TEXT SECTION:

At a glance, kotlinx.serialization
provides an abstraction over different serialization formats by exposing the API which can encode primitive types one-by-one (in a serial fashion). A compiler generates code that uses this API, since it knows everything about fields of a class during compile-time. This plugin is similar to parcelize plugin, but for bigger API which is not tied to any particular serialization format.
To support all the use-cases, a clear distinction is made between the serialization process and the encoding process.
-
Serialization is a process of transforming one single entity to a stream of its elements. Each element is either a primitive or a complex entity; the latter is transformed recursively. In the end, a serializer emits a stream of primitive elements.
-
Encoding is processing of elements in a stream produced by serialization. Contrary to the traditional definition of serialization, we don't say that an encoder must write elements to a storage. It could do so (e.g. JSON encoder saves elements to a string and encapsulates all the knowledge about char encoding, delimiters, etc...), but it also could process the stream in-memory to transform or aggregate the elements.
Inverse processes are called deserialization and decoding, respectively.
The source code of the API given here is not full and contains only declarations which need to be stable and discoverable by the code generator. Other parts of the library and additional interfaces' methods are not connected with the plugin and therefore are not included here.
The core API is located in kotlinx.serialization
package.
The following interfaces are provided in the library to be implemented by the serializer of a particular class:
interface SerializationStrategy<in T> {
val descriptor: SerialDescriptor
fun serialize(encoder: Encoder, value: T)

DATASET EXTRACT:
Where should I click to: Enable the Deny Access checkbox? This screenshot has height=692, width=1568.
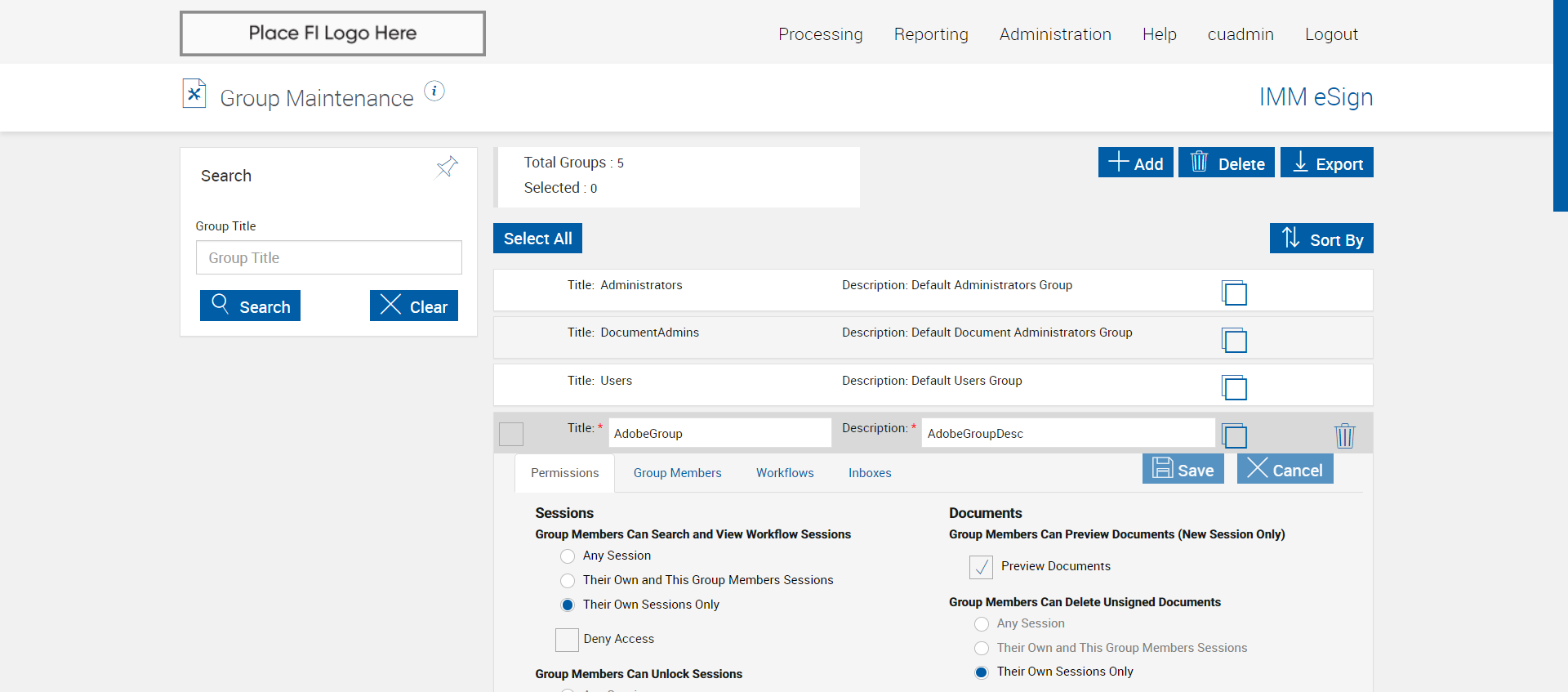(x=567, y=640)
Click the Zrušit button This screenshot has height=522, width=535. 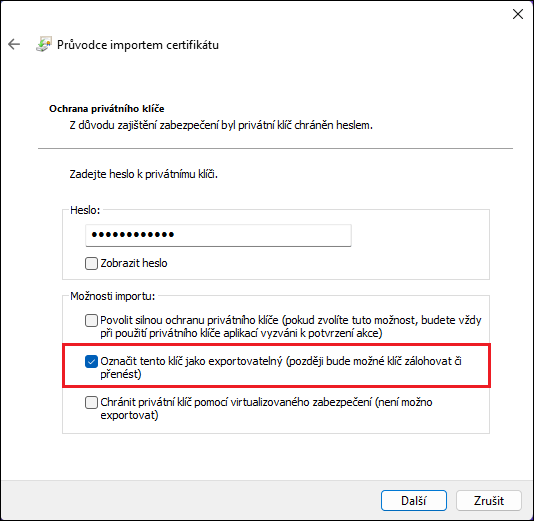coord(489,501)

...

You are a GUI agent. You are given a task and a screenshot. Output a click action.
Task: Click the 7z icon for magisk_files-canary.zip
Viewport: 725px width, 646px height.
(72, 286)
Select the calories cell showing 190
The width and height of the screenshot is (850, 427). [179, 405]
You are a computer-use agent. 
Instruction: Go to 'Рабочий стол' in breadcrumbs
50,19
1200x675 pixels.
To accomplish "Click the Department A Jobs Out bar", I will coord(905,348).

==

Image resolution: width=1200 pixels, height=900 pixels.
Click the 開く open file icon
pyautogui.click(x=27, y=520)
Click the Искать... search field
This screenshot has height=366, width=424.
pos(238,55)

EXERCISE A:
Answer these questions from the serialization text:
(i) What kind of elements does a serializer emit in the end?
(ii) What are the inverse processes of serialization and encoding called?
(iii) In which package is the core API located?
EXERCISE B: Copy the serialization text word for word, starting with "The following interfaces" and going on through "Encoder, value: T)".
The rows come from a source unrelated to the serialization text.

TASK RESULT A:
(i) A stream of primitive elements.
(ii) Deserialization and decoding, respectively.
(iii) kotlinx.serialization

TASK RESULT B:
The following interfaces are provided in the library to be implemented by the serializer of a particular class:
interface SerializationStrategy<in T> {
val descriptor: SerialDescriptor
fun serialize(encoder: Encoder, value: T)